Return the passage of the thread below about stellar mass estimates from "The model printout" to "on the masses.", copied word for word.

◆ **Source excerpt**
________________________

Closed kaiwen-kakuiii closed 5 years ago

kaiwen-kakuiii commented 5 years ago

I used Prospector-alpha model (2018) to fit 151 galaxies from COSMOS. The stellar mass results are quite larger compare to COSMOS results, overall by 0.5 index. I also compare my results to MAGPHYS+AGN results and the there are still overall 0.5 index larger. Is there anything I can do to improve mass estimation? Thanks, Kawien

kaiwen-kakuiii commented 5 years ago

image

moustakas commented 5 years ago

I would double-check the IMF and the adopted cosmology.

kaiwen-kakuiii commented 5 years ago

Thank you for your suggestion! 1.For IMF, I used the default value which is 2: Kroupa (2001). 2.For SFH, I also used the default value 0 which is: Defines the type of star formation history, normalized such that one solar mass of stars is formed over the full SFH. 3.For agebins, I used the current z_red to calculate the correct boundary.

Below is my model: image

jrleja commented 5 years ago

The model printout is helpful! Try running a single object again but using dust_type=4. With dust_type=4, the dust_index variable represents a power-law modification to the Calzetti dust attenuation curve -- so a dust_index of 0.0 is a pure Calzetti curve.

When dust_type=0, the dust_index variable represents something else -- it's the index of a pure power law used for the dust attenuation curve. Allowing a power-law index of >=0 means that the dust is preferentially attenuating red light. This will definitely have a big effect on the masses.

________________________

◆ **Given data**
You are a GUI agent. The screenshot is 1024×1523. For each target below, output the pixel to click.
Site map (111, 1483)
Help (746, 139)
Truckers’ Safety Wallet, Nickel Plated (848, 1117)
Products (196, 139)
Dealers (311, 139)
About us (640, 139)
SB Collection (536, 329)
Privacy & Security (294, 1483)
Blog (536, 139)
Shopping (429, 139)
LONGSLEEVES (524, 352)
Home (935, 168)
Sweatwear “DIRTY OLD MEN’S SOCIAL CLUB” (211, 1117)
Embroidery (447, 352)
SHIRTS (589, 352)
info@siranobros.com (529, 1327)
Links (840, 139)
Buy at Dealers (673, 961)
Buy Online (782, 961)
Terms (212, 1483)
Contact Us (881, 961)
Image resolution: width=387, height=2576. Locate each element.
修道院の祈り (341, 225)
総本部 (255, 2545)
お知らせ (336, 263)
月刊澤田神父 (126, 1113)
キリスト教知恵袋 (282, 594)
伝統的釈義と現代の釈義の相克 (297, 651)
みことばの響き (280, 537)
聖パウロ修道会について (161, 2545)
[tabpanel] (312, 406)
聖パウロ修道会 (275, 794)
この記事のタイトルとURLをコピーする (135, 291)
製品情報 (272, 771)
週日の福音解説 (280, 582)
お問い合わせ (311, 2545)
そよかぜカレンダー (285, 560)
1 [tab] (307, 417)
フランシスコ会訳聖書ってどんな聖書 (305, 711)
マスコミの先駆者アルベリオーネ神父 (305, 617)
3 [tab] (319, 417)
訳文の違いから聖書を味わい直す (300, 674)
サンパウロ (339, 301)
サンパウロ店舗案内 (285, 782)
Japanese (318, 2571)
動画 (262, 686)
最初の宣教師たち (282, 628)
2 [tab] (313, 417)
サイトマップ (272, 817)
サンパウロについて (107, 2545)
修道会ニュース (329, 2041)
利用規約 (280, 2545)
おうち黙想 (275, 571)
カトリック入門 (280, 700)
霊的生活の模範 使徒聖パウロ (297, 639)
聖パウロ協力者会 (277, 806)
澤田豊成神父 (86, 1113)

________________________

◆ **Result for this task**
The model printout is helpful! Try running a single object again but using dust_type=4. With dust_type=4, the dust_index variable represents a power-law modification to the Calzetti dust attenuation curve -- so a dust_index of 0.0 is a pure Calzetti curve.

When dust_type=0, the dust_index variable represents something else -- it's the index of a pure power law used for the dust attenuation curve. Allowing a power-law index of >=0 means that the dust is preferentially attenuating red light. This will definitely have a big effect on the masses.